Deposit interest rates could potentially diminish even further. Is there room to reduce them in the current context?
Economic expert Le Xuan Nghia |
Deposit interest rates must meet three criteria: inflation, risk, and term. The interest rate should be calculated in the medium term, not the short term. With Vietnam’s forecasted inflation in the coming years at 3-4 per cent, the real interest rate for savings deposits should be at least 4 per cent or higher.
While short-term savings carry lower interest, long-term savings enjoy higher rates. However, short-term savings must still offer positive returns to attract depositors.
Considering the aforementioned inflation forecast, it is challenging to lower deposit interest rates in the near future due to uncertainties in adhering to positive principles.
It’s essential to emphasise that lowering deposit interest rates too low may lead to liquidity traps, as people might invest in other areas such as real estate, gold, foreign exchange, or stocks due to insufficient returns to compensate for inflation costs. This, in turn, could restrict banks’ capital mobilisation and, consequently, lending capacity.
This is a liquidity trap, and the banking system may face difficulties in liquidity when the economy recovers, and investments in production and business increase. In summary, reducing deposit interest rates further seems impractical.
What about the possibility of further reduction in lending rates?
Lending rates are still relatively high. For example, medium to long-term loans at state-owned banks have relatively low-interest rates, but at joint-stock banks, rates range from 9-12 per cent per year. The reason for high lending rates is the gradual reduction in high deposit interest rates over the past year, providing an opportunity for banks to gradually reduce lending rates.
I believe that it is not possible to further reduce deposit interest rates, but it is possible to reduce lending rates due to two main factors. Firstly, lending rates depend on the capital needs of enterprises and individuals. Currently, the low absorption of capital, limited by output and consumption difficulties, affects enterprise and individual credit. This compels banks to consider reducing lending rates to support businesses.
Second is related to digitisation trends in banking. Digitisation helps reduce human resources, transaction offices, and branches. This is a crucial aspect that helped banks cut operational costs globally over the past decade. In Vietnam, digitalisation in banking is progressing slower than in other sectors worldwide. The failure to digitise extensively results in high administrative, management, and mobilisation costs.

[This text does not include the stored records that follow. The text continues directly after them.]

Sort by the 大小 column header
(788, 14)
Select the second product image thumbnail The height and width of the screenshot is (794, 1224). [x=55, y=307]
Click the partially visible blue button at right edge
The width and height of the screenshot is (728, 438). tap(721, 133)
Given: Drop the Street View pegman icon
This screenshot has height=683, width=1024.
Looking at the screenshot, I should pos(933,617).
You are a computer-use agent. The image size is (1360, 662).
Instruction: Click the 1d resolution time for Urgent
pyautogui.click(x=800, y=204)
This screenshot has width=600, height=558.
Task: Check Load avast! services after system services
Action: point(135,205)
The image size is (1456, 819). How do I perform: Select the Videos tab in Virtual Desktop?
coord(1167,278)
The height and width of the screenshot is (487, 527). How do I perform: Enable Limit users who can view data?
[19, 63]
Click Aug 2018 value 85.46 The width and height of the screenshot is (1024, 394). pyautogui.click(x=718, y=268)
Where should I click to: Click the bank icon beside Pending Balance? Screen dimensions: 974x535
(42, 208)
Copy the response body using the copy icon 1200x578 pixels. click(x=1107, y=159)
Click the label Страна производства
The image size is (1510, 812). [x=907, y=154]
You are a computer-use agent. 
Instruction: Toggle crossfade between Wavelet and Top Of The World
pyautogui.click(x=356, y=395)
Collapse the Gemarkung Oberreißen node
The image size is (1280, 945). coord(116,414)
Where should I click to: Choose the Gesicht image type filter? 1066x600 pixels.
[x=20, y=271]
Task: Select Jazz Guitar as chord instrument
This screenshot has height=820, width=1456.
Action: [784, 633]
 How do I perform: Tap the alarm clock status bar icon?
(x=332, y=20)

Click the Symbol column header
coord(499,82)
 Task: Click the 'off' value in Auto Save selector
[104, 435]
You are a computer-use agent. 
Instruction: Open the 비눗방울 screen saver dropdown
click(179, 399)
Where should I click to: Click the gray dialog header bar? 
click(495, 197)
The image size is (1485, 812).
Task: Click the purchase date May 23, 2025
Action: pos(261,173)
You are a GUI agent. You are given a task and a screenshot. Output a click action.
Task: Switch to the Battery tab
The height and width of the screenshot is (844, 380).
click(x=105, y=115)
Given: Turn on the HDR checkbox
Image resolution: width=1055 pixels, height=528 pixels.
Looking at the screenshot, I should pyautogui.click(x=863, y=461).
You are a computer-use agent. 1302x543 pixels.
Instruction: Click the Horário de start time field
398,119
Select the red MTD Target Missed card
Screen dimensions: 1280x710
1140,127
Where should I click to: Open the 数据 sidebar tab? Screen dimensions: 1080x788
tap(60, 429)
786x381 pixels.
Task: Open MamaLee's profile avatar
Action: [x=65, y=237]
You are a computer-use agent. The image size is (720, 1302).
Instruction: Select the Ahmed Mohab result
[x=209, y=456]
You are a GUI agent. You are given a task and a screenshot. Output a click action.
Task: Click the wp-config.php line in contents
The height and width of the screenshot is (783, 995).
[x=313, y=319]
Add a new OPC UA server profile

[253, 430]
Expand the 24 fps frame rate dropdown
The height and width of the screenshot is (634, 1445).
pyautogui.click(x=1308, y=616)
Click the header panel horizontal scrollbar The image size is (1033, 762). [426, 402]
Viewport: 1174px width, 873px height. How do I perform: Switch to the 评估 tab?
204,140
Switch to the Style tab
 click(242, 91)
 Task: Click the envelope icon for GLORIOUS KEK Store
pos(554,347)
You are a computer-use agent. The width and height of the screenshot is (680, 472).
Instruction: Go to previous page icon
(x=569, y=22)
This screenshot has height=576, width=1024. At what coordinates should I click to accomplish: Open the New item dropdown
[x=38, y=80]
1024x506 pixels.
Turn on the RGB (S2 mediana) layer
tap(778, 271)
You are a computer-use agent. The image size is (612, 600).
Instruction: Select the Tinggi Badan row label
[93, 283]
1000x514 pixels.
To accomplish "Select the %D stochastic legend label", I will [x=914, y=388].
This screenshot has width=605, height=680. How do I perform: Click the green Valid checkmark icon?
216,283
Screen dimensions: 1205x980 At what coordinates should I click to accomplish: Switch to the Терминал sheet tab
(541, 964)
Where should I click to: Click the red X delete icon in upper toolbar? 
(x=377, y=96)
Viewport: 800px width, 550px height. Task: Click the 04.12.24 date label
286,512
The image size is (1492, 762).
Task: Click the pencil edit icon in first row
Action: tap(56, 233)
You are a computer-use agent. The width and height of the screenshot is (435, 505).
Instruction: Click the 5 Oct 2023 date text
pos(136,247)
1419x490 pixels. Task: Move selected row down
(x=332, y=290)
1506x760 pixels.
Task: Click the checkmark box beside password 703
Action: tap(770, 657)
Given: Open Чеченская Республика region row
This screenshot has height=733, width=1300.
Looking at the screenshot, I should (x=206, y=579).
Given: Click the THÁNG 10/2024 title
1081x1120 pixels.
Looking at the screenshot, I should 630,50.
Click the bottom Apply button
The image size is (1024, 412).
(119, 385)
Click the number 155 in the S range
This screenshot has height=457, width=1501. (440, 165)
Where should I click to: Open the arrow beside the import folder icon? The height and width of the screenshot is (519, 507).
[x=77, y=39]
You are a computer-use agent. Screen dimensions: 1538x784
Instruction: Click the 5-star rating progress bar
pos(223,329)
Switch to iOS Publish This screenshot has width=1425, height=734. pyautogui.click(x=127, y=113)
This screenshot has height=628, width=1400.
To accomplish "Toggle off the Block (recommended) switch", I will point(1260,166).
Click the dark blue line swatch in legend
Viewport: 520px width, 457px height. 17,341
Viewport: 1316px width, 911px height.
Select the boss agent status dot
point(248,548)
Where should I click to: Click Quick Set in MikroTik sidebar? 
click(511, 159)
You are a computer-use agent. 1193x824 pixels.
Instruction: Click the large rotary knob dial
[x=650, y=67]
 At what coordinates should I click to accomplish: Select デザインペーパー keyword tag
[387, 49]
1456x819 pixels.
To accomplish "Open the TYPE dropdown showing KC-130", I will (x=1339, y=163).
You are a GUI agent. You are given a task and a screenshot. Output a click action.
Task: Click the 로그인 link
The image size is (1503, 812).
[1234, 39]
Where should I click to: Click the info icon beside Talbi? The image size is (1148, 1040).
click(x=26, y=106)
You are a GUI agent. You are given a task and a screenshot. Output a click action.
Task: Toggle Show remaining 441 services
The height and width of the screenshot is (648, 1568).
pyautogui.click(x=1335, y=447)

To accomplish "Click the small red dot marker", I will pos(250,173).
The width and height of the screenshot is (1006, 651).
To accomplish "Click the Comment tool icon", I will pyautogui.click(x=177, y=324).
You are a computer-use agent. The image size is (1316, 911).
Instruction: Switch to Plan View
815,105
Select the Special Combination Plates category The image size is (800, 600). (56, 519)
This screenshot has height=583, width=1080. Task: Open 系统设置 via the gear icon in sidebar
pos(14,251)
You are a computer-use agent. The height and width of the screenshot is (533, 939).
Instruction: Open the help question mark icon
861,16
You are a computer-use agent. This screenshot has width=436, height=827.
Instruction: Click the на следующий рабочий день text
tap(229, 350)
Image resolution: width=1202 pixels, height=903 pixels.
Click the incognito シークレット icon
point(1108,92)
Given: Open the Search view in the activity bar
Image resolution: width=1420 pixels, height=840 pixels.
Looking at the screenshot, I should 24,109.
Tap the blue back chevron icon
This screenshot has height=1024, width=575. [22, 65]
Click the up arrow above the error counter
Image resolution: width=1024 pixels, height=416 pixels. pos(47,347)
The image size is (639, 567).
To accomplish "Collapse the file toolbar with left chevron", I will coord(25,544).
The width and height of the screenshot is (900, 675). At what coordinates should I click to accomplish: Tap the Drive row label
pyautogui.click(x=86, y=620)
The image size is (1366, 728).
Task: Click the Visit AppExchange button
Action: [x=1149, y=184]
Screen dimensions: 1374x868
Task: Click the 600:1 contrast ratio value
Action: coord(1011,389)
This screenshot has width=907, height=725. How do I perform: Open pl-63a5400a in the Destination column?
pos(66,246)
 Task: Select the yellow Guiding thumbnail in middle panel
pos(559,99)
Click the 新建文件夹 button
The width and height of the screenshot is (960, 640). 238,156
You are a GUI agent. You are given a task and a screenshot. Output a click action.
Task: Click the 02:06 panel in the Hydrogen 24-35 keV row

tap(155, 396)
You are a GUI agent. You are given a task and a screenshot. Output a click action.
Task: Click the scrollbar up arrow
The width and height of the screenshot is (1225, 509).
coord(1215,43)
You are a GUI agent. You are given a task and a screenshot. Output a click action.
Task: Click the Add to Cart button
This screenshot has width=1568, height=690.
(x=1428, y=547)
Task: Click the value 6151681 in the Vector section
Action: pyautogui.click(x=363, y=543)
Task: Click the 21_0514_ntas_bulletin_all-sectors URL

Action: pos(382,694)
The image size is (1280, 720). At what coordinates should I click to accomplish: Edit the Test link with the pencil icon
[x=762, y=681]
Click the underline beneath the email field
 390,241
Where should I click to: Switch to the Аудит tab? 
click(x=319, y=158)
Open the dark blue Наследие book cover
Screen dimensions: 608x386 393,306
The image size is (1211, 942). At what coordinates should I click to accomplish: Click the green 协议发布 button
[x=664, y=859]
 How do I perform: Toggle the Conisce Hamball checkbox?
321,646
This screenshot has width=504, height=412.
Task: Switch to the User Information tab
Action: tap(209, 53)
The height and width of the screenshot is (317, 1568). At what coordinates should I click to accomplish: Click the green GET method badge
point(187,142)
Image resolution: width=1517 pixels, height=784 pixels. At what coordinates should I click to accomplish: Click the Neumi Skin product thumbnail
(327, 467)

There are forecasts that lending rates might not only remain unchanged but could even increase. Is this a valid concern?
Indeed. Notably, it is related to the real estate market. This sector significantly influences the average lending rates in the market. If the real estate market becomes active again, both deposit and lending rates may be challenging to further reduce.
Currently, the real estate market is in a situation where prices of condominiums are rising rapidly, even faster than before the real estate market crisis, due to scarce supply and significant demand for large-scale condominiums.
Meanwhile, other segments such as villas, resorts, and office rentals are sluggish, especially low-cost housing and social housing facing difficulties in legal matters and land sources despite substantial demand. This is gradually creating a risk, with the high-end condominium segment potentially recovering while other segments stagnate.
When the condo segment resumes its growth, it means that homebuyers are speculating rather than living in the properties, and they become unaffordable for ordinary workers. Thus, it will push up lending rates, and simultaneously, restructuring the real estate market according to the set segmentation mechanism will fail.
Credit growth by the end of January decreased compared to the end of 2023. One of the solutions proposed by regulatory authorities to boost credit is to require listed banks to disclose lending interest rates. What is your opinion on this issue?
Disclosing interest rates for loans to individuals is feasible. Still, for loans to enterprises, specific rates cannot be disclosed because they depend on various factors such as whether there is collateral or not and the credit rating of the enterprise.
The main reason for the credit reduction is the lack of output. However, high-interest rates also contribute to businesses’ hesitancy to invest in the medium and long term. Despite many businesses having visions and wanting to make significant investments in applying emission reduction technologies in steel, cement, and leather footwear production, the high-interest rates make businesses hesitant to invest and change their tech to meet export criteria to Europe.
The average deposit interest rate compared to the average lending rate in other countries may be high, but in Vietnam, with an average deposit interest rate of about 4-4.5 per cent per year, the difference of 2.7-3 per cent is reasonable and does not pose a risk.